Saša Durić (2010). Jugendliche in Mostar: Identitäten im Kontext nationaler Segregation.

Die vorliegende empirische Arbeit ist in Mostar situiert, einer 100.000 EinwohnerInnen Stadt im Südwesten Bosnien-Herzegowinas. Seit der Desintegration Jugoslawiens und dem daraus resultierenden dreijährigen Krieg in Bosnien-Herzegowina (1992-1995) gilt Mostar als zweigeteilt, zwischen (muslimischen) ‚BosniakInnen’ auf der östlichen und (christlichen)‚KroatInnen’ auf der westlichen Uferseite des Flusses Neretva.
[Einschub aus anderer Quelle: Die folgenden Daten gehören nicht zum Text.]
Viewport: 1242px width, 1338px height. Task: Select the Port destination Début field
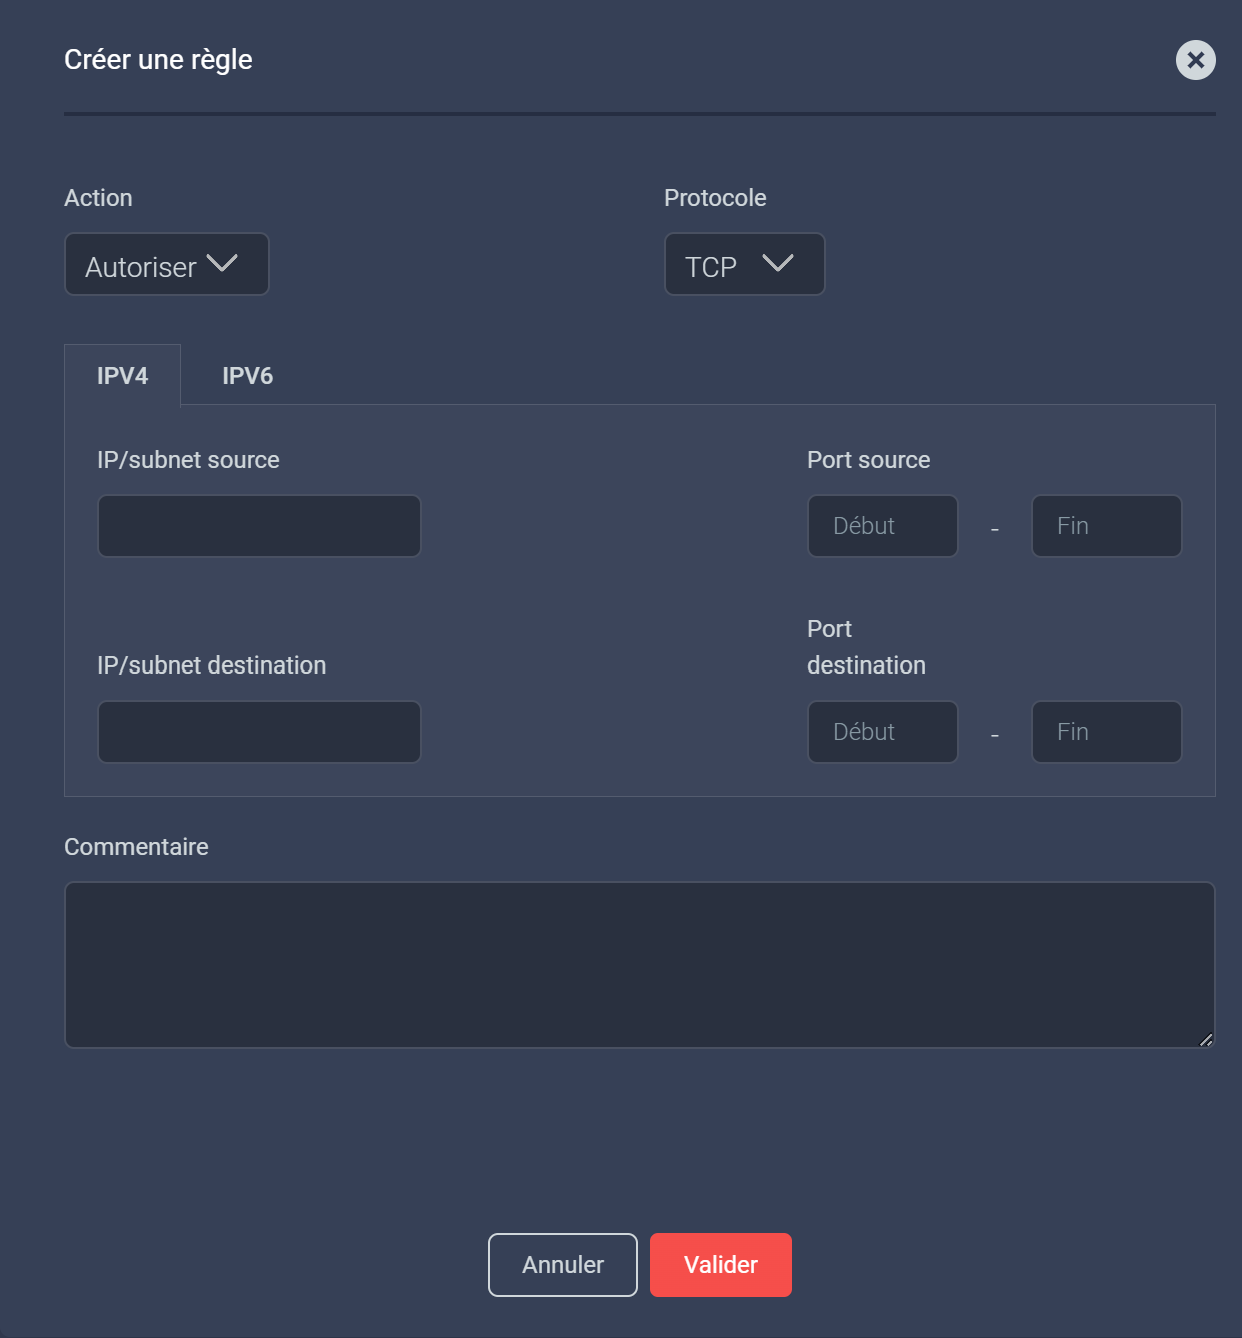pyautogui.click(x=882, y=732)
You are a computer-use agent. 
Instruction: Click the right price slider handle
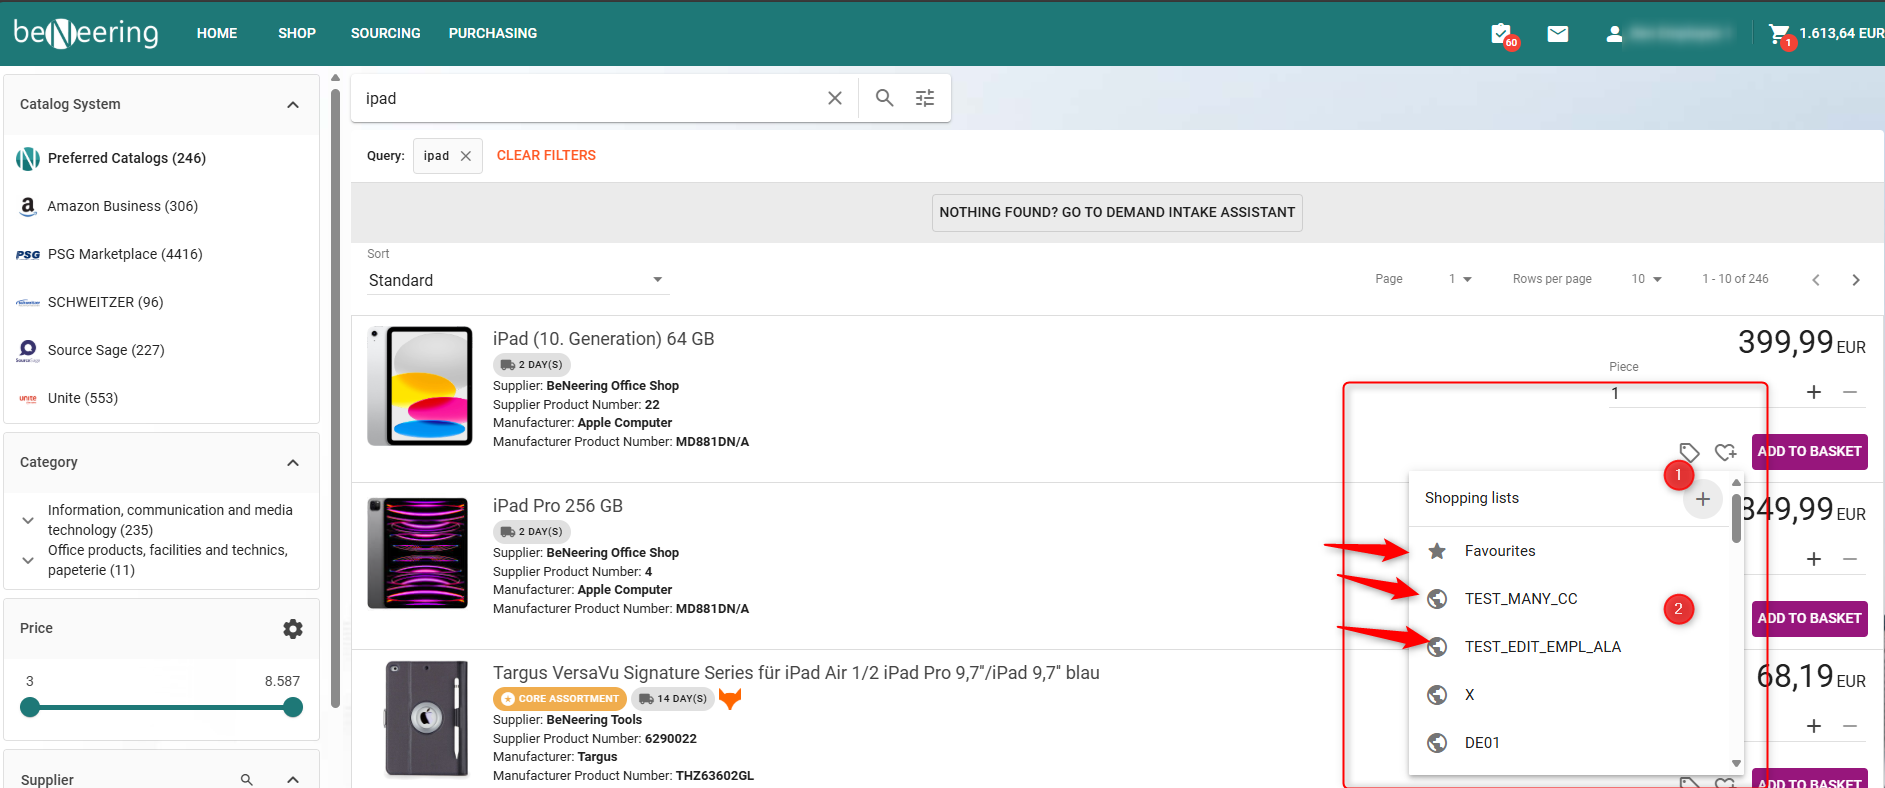tap(292, 708)
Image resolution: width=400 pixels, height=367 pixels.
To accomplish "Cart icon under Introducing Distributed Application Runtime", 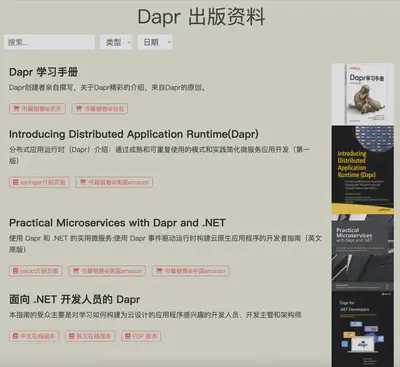I will pos(83,182).
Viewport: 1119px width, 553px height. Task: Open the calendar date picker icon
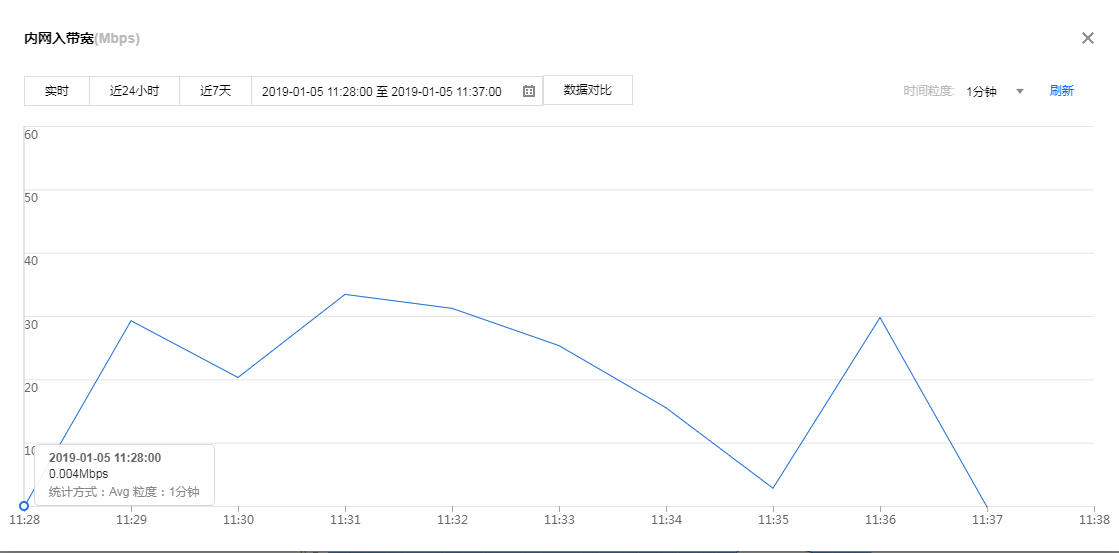[529, 91]
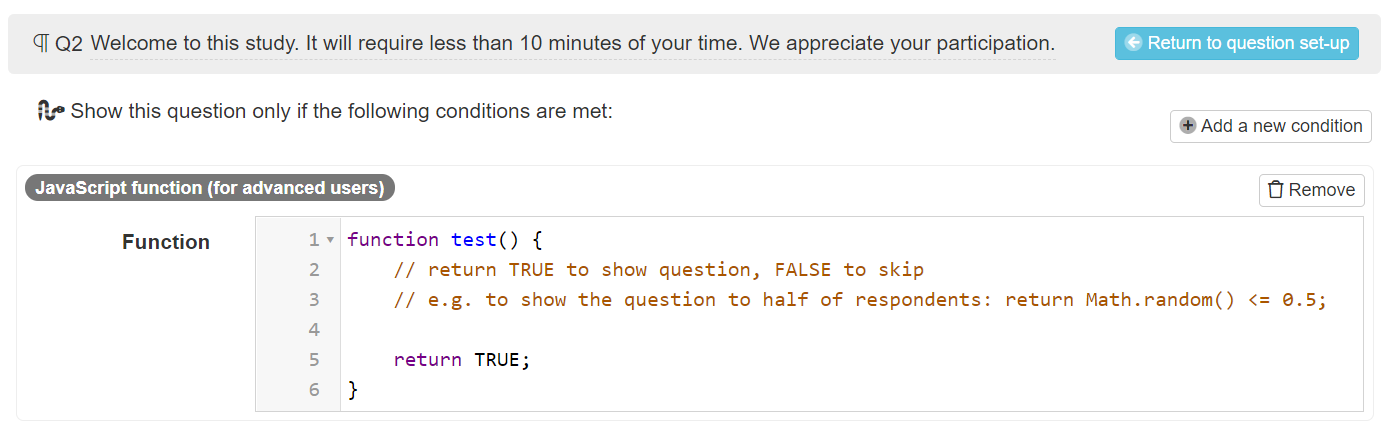Click the 'Function' field label

pos(166,242)
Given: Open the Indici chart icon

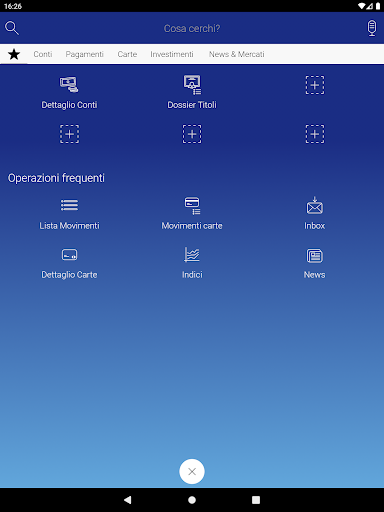Looking at the screenshot, I should 192,255.
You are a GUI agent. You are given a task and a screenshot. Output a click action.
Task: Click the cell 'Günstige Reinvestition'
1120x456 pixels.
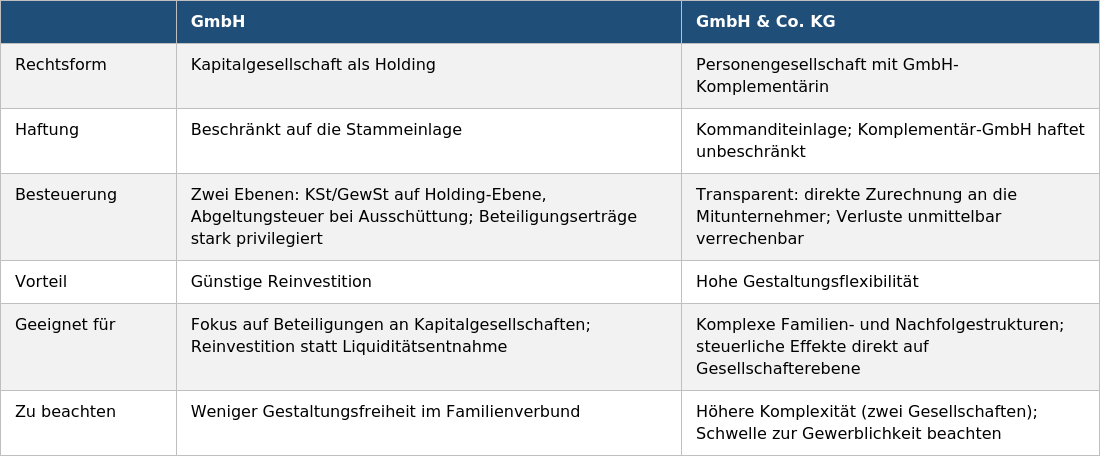pos(429,282)
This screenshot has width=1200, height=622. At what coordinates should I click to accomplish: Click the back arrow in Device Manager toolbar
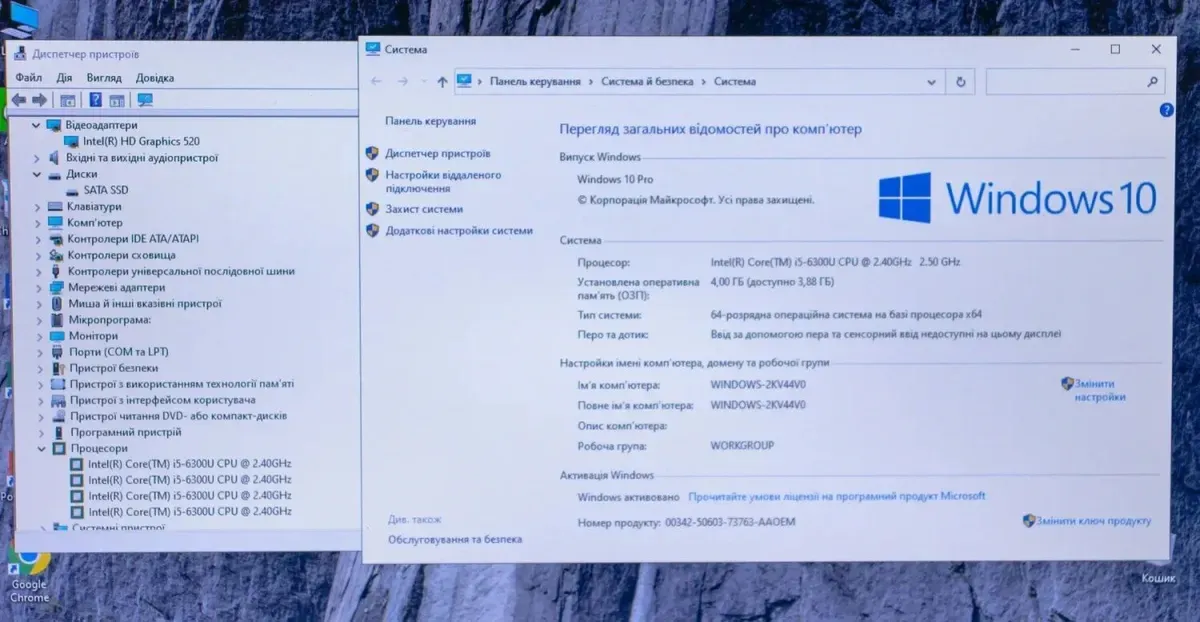click(x=18, y=100)
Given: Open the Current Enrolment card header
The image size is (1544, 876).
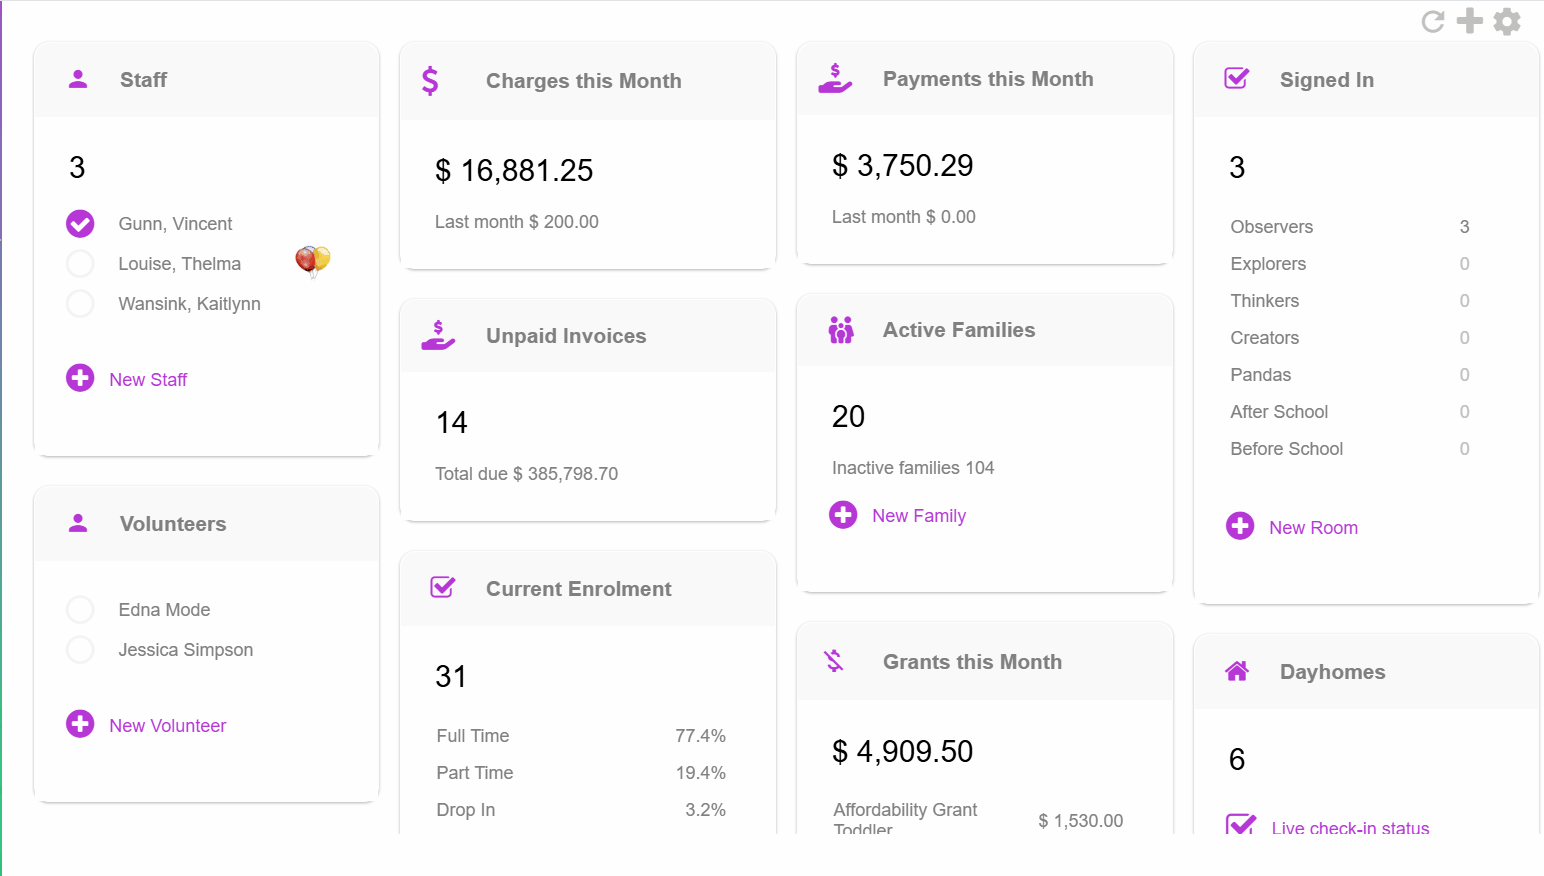Looking at the screenshot, I should [578, 589].
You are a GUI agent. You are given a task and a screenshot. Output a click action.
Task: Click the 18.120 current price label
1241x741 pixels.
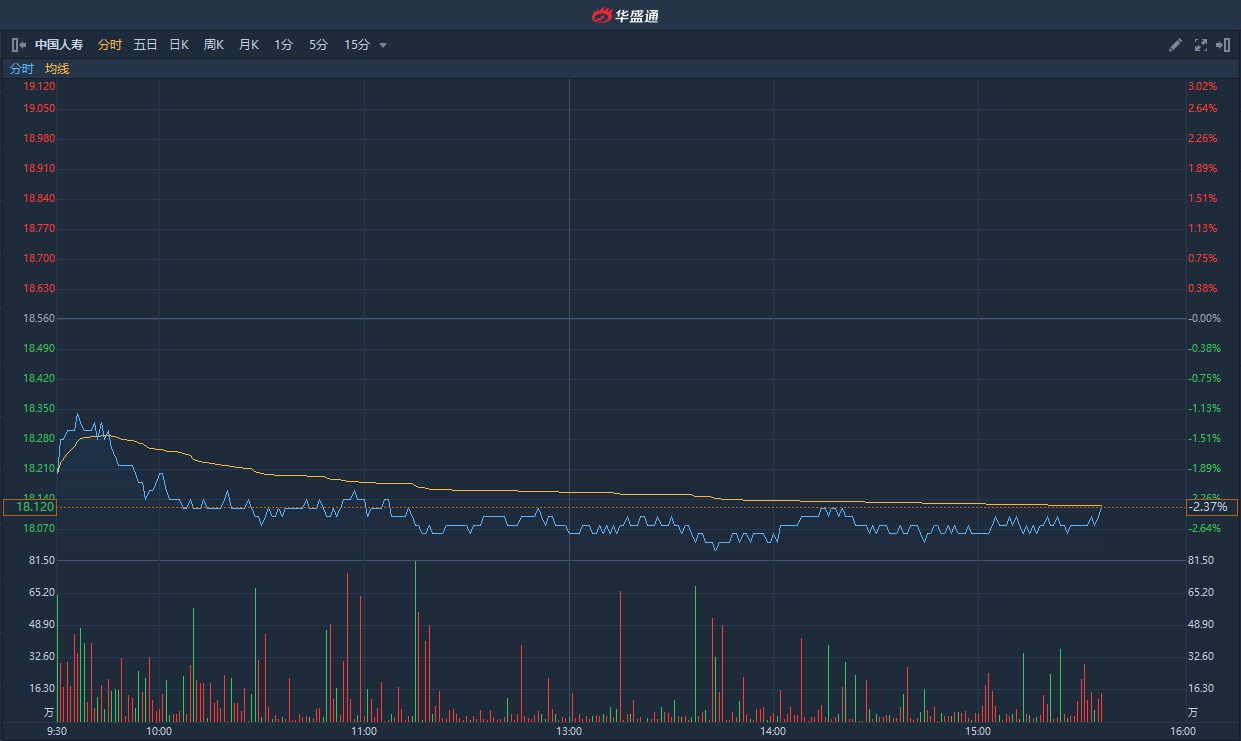click(x=32, y=507)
Die Segregation umfasst dabei diverse Bereiche, allen voran den Bildungssektor, wo getrennte Institutionen von den Kindergärten bis zu den Universitäten installiert worden sind.

Gestellt wird in dieser Arbeit die Frage, wie Jugendliche, die den Krieg nicht (bewusst) miterleben mussten und in eine ‚geteilte Stadt‘ hineingeboren wurden, bestehende Segregationspraktiken diskutieren und welche Umgangsformen sich diesbezüglich herausarbeiten lassen. Zur methodisch kontrollierten Beantwortung dieser Frage wurde als Erhebungsverfahren die Gruppendiskussion nach Bohnsack (vgl. z.B. Bohnsack 1992; Przyborski/Wohlrab-Sahr, 2008) und als Auswertungsmethode die dokumentarische Methode der Textinterpretation eingesetzt (ebd.). Im theoretischen Teil der Arbeit werden die zentralen Begriffe - ‚Identität‘ und ‚Nation‘ - eingeführt sowie ein geschichtlicher Überblick über Bosnien-Herzegowina und die Stadt Mostar gegeben. Der dieser Arbeit inhärente Identitätsbegriff ist angelehnt an die Arbeiten von Mead (1995), Hall (1994; 2004) und Bourdieu (1982; 1993) und ermöglicht die Unterscheidung zwischen impliziten und expliziten Identitätsanteilen. Das Konzept der Nation wird dekonstruktivistisch beleuchtet und orientiert sich u.a. an Anderson (1996), Balibar (1990), Slunecko (2008) und Mühlmann (1994).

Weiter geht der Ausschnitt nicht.